About 39% of marriages in the United States end in divorce. No matter how unfortunate, divorce is more common than most people care to admit. When marriages dissolve, all members of the family are affected. However, children are often hit harder.
When a marriage ends, parents often wonder how the divorce will affect their child’s mental health. Some may be tempted to stay together for the sake of their children. When a divorce is the only option, parents can do their best by helping their children get through it. Even when dealing with the stresses of custody, living arrangements, and finances, parents must protect their children from emotional and mental trauma during a divorce.
The First Year Is the Hardest
The first year of divorce is the hardest one for children. Studies suggest that children are most likely to struggle while they try to adjust to the divorce. In the first 2 years, they may struggle with anxiety, disbelief, and anger. However, most of them bounce back soon after.

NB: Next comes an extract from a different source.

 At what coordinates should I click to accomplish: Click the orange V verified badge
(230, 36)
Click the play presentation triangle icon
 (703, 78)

They become comfortable with the changes in their routine and get accustomed to their new living situations. A small percentage, however, experiences long-term stress, which they can work through in therapy.
The Emotional Effects of Divorce
When going through a divorce, most children feel scared and frustrated. Life as they know it changes, and they don’t understand why. Younger children don’t understand why they can’t see both parents every day and why they must switch between two homes. They get concerned that their parents may not love them anymore.

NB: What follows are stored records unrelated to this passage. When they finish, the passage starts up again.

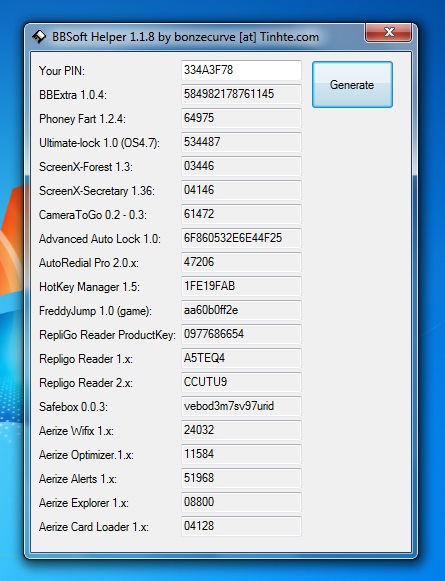Click the ScreenX-Secretary 1.36 code field

click(241, 190)
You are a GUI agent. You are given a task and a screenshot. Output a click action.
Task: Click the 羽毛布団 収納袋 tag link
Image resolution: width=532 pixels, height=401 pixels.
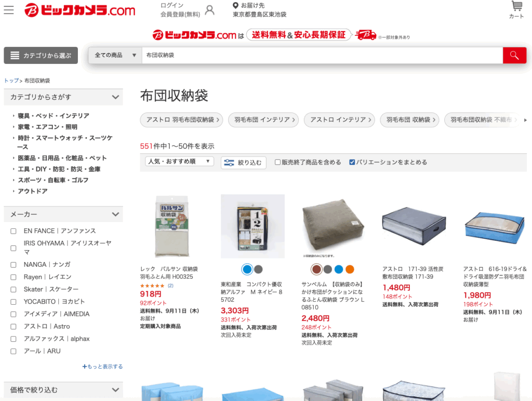pyautogui.click(x=409, y=120)
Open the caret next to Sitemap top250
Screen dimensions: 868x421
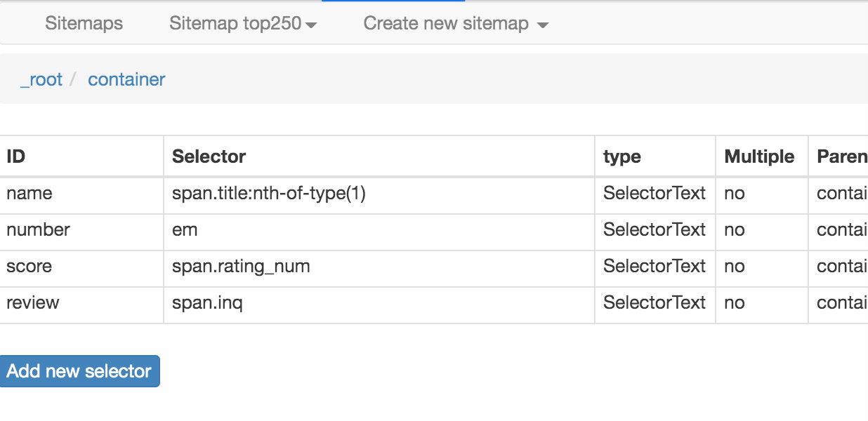pos(312,23)
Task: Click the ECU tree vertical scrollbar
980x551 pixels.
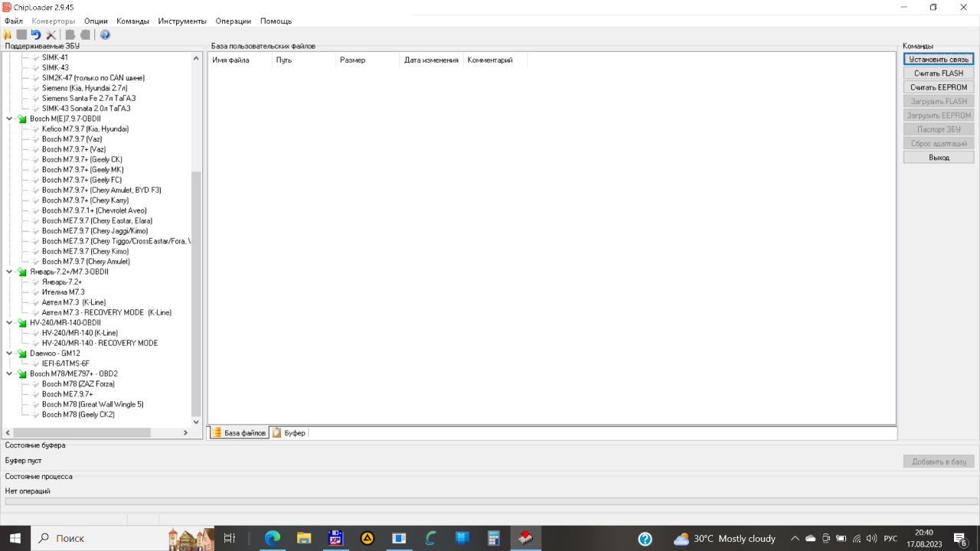Action: pyautogui.click(x=196, y=291)
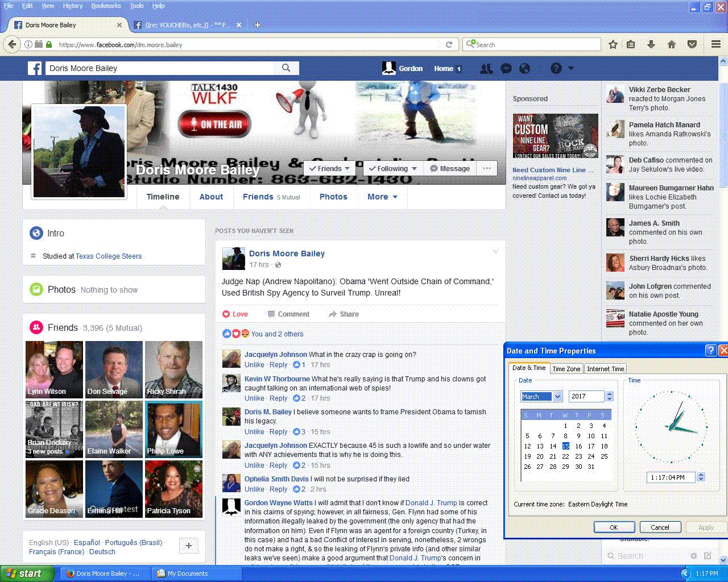Switch to the Time Zone tab
This screenshot has width=728, height=582.
coord(566,369)
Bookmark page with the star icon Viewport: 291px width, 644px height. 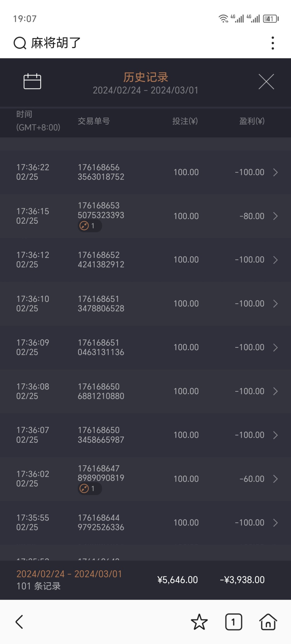click(x=199, y=622)
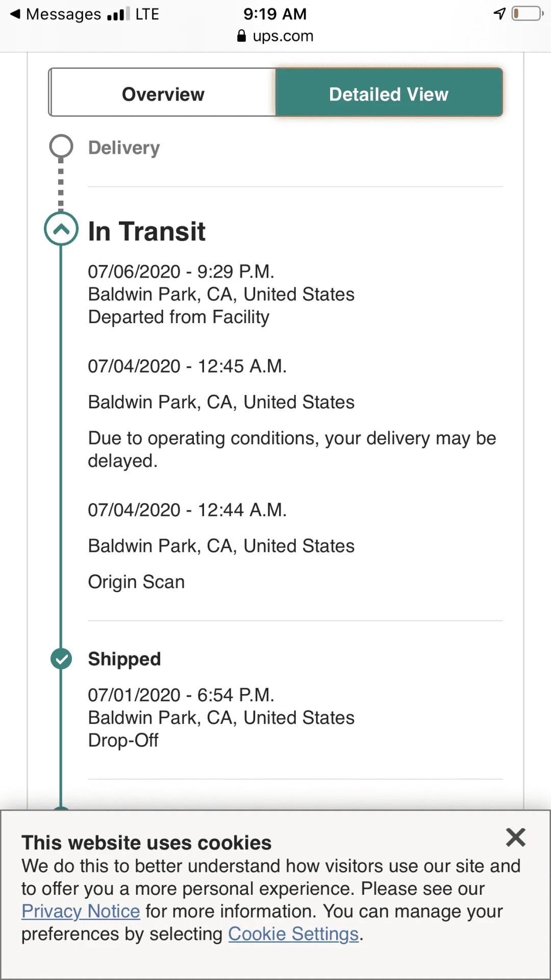Viewport: 551px width, 980px height.
Task: Select the Detailed View tab
Action: [x=389, y=94]
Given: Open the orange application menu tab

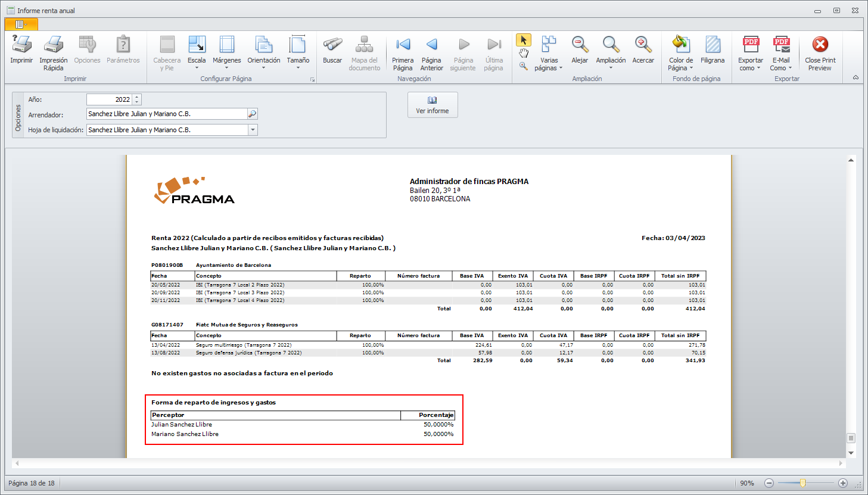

Older children may think that the divorce was their fault. They worry that they may have done something wrong to cause it. Most teenagers get angry when their parents are going through a divorce. They are resistant to the changes and may try to find someone to blame. In most cases, they put all blame on one parent and resent them.
However, every divorce is different, and kids aren’t the same either. There are instances where the kids may feel relieved. This is common if the marriage was filled with arguments and fights.
Mental Health Problems
Divorce increases the risk of mental health issues in kids and adolescents. It can trigger adjustment disorders. Even though they typically resolve within a few months, they can cause tremendous anxiety or depression. Studies suggest that children from divorced families are at a higher risk of getting mental health issues.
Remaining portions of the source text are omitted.